Amy Wright, Head of Strategy at Automated Creative, looks at what her team has learned from large-scale analysis of data across global campaigns.


Decades of advances in women’s rights are being rolled back. The United Nations Secretary General António Guterres has warned that the world is hundreds of years from achieving gender equality. Women and girls have been “erased from public life” in Afghanistan and sexual and reproductive rights are in peril on a large scale.


Against all this, the fact that men outnumber women by two to one in the tech industry – and by five to one in the field of artificial intelligence – might seem like (comparatively) minor problems. Problems to fix, of course, but maybe not the first ones on the list.


And yet, with the passing of another International Women’s Day, we need to remind ourselves of the immense potential of digital transformation to accelerate gender equality and women’s empowerment, and of the risks of amplifying existing patterns of inequality if we follow outdated patterns of thinking.


This is something we rediscover daily in our work. As we explore consumers’ strongest emotional triggers in advertising creative, we create hundreds of new ads at speed and scale, using data, automation and human creativity.

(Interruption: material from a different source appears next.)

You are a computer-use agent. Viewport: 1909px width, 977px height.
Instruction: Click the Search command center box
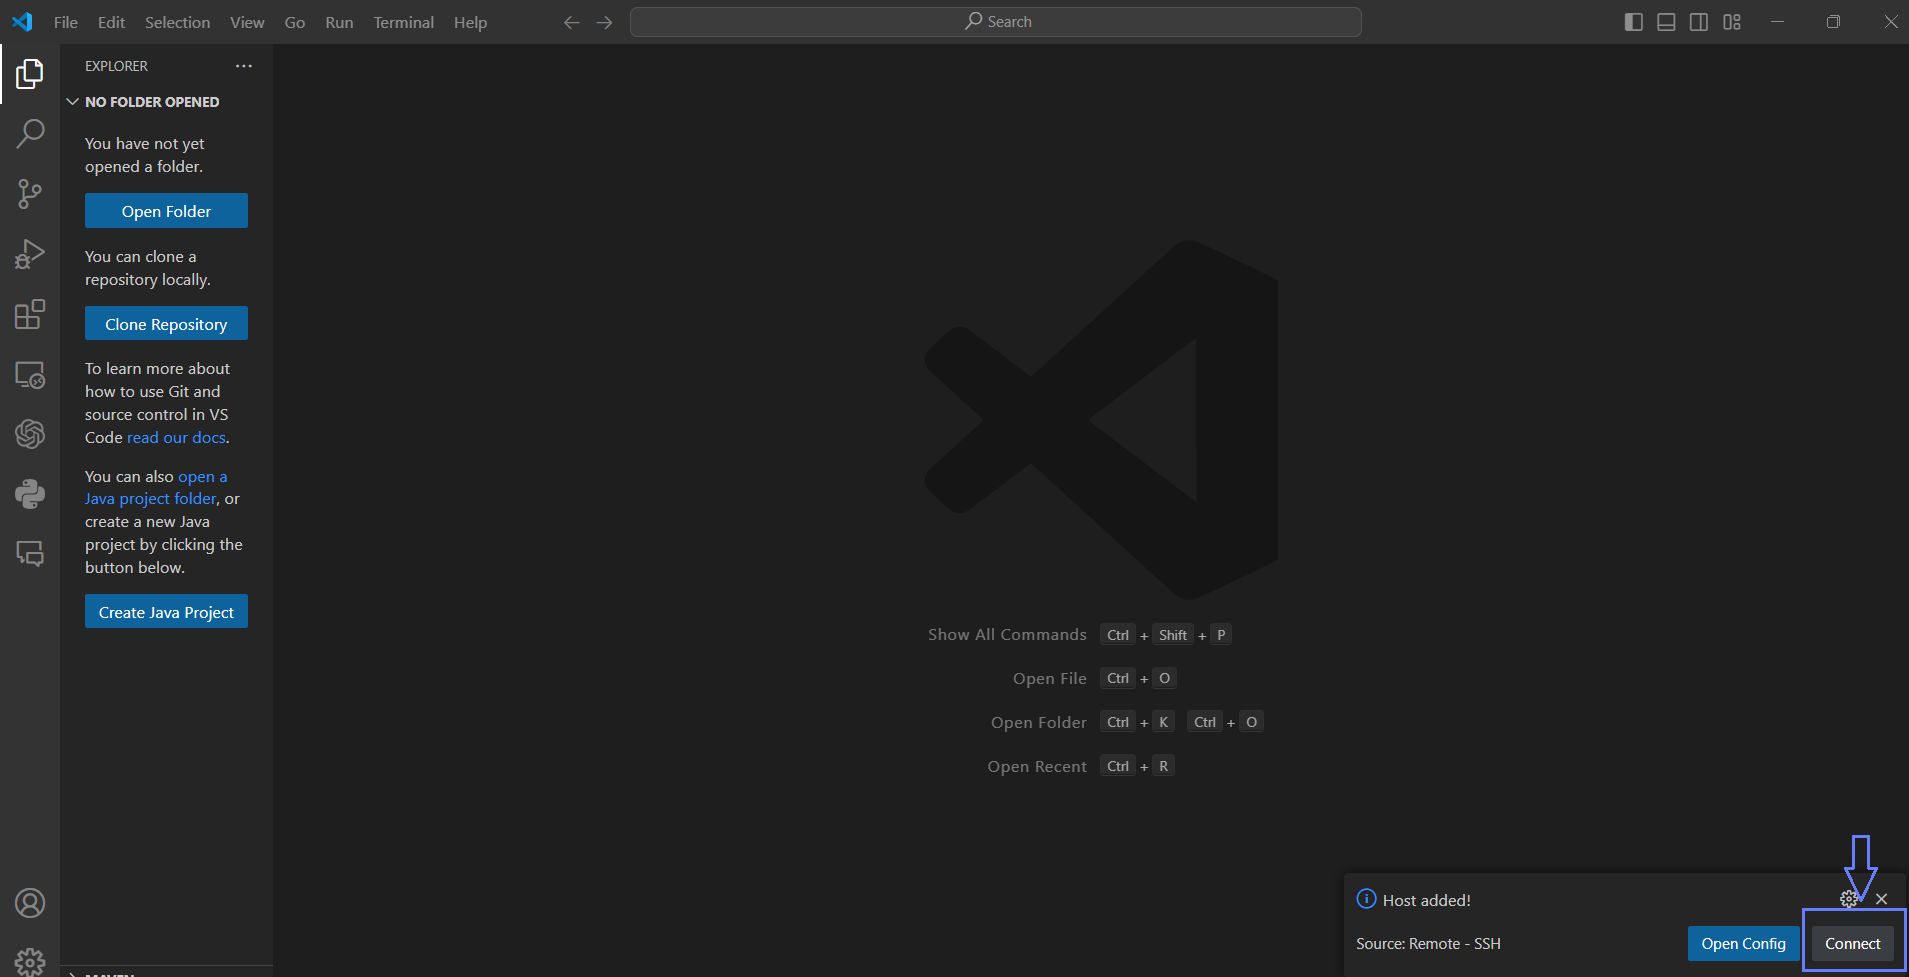(996, 22)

In this way, we help brands understand what their customers are really passionate about and provide them with deep and rich insights into which strategies, visuals and messaging they might use. 


Our automation tech analyses and tests thousands of unique creative display formats, and our results include a gender split. And very often, what we discover is not what you would expect.


We love busting myths. For instance, working with our client, global consumer goods company Reckitt, we uncovered data that showed surprising and gender-norm-challenging results on behalf of infant formula brand Enfamil.


The forward-thinking team at Reckitt was on a mission to shift business to a consumer-first model, seeking partners and processes that would dramatically improve content, relevance and performance. So we used automation to improve ad performance and provide consumer insights that could challenge existing ways of thinking and, in turn, improve marketing performance.


Our work with this client led to particularly strong examples of the need to challenge the status quo; including assumptions around gender. As we tested ad creatives, drilling down into visual and emotional triggers, tone of voice and format, for instance, we proved even ourselves wrong.


By way of example, we found that images of dads work better for Enfamil than mums when it comes to impactful creative – leading to a dramatic increase in conversion. Previously, there had been a general assumption that there was no need to include dads in the marketing collateral – who needs dads? – but this assumption had never been tested and, in practice, it was wrong.


This is just one example of the way technology can challenge our thinking, which, in advertising, has very often been conditioned by the fallible instincts, the gut feel, of creatives and strategists. Among the things we found was that groups respond very differently in English-speaking versus French-speaking regions of Canada – the former are far more inclined towards rewards and discounts, it transpires. Whose gut feeling tipped them off about that one?


Clearly, AI-driven marketing, driven by the latest technologies, can allow us to rethink our approaches and champion new ways of doing things. The other benefit of scaling creative volume with automation is that we can explore themes that would be lost on the cutting room floor if a brand was only running one big bet. We can show greater diversity and range, and champion more marginalised groups with their own tailored messaging and approach, learning more about their unique wants and needs – as well as bringing diversity into the mainstream. And very often, consumer insights, efficiency and effectiveness go hand in hand.


Meanwhile, data never stops. Ongoing analysis allows us – daily, if not in real time – to stumble on totally new insights that can be transformational. 


Fortunately, Reckitt’s decision to use automated ads to power digital advertising performance and to remove assumptions and bias is not a lone success story. The tech exists today to report back on every component of an ad. Automation and human creativity, working together, can enable a smarter way to target and communicate effectively – anonymised and privacy-compliant, but generating myriad unexplored creative opportunities.


Crucially, it can also help us shift ingrained bias and misconception. There is no better time to have celebrated that than around International Women’s Day.